Because imo... that is the answer. We have seen so many stupid closed ecosystems of home automation stuff come and go, I dunno why you'd mess with anything else at this point. In fact I just got another email reminder that Google is turning off the old Works with Nest stack. Remember Nest? Yeah...
I think the issue is more the attitude towards security and system stability that is implied by such installation methods, which is apaprently endemic to the entire "JS ecosystem". That attitude being "who cares about security or stability?"
When It's my system and I don't want to mess with it, just set stuff up and have it run trouble free and do the things I want (and only I want), then I do care about such things and agree that JS has no place other than sacrificial toy boxes that get insulated from "real" computing like they was a modem with its phone number posted at the payphones by the 2600 meetup.
You don't give it root on your desktop linux system you do all your sensitive stuff on of course.
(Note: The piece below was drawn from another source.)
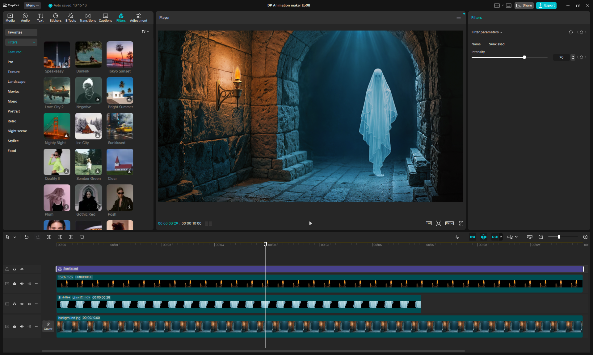Mute the ghost2.mov track audio

click(x=29, y=304)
That makes zero sense. Home assistant really runs great even on a cheap raspberry pi if you don't have a VM- or dockerserver.
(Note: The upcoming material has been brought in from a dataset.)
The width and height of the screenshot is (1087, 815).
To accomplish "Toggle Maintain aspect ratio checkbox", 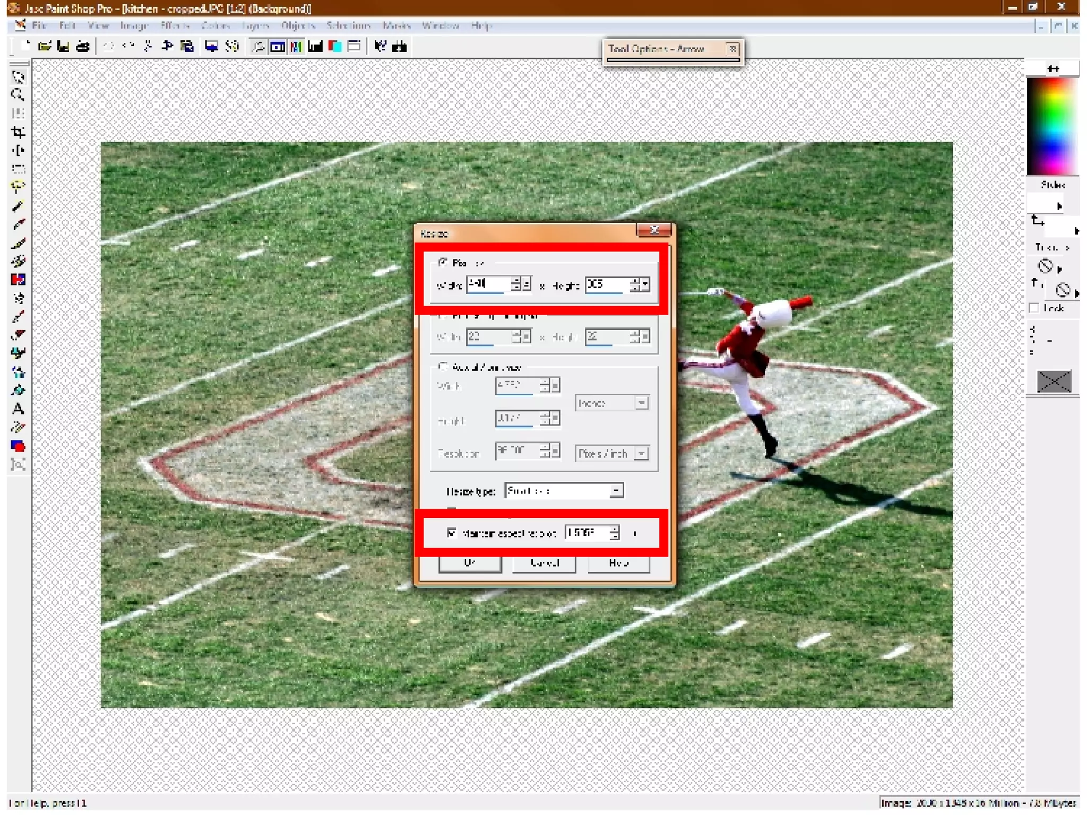I will point(452,533).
also, your faith in "VM" insulation appaears greater than mine. if i dont trust a VM i dont trust the host running the VM.
others have different opinions and that's ok. my systems run to my standards, however quirky they may be. im stating opinion here, not attempting to inscribe Sysadmin Commandments. them's written on the wall of the bathroom stall.
edit: just for reference, the last cpu i could say i trusted was before speculative execution was a feature. since then its more about risk mitigation. i'm not paranoid, there's people worse than me, and they're nuts. I'm just cautious and lazy.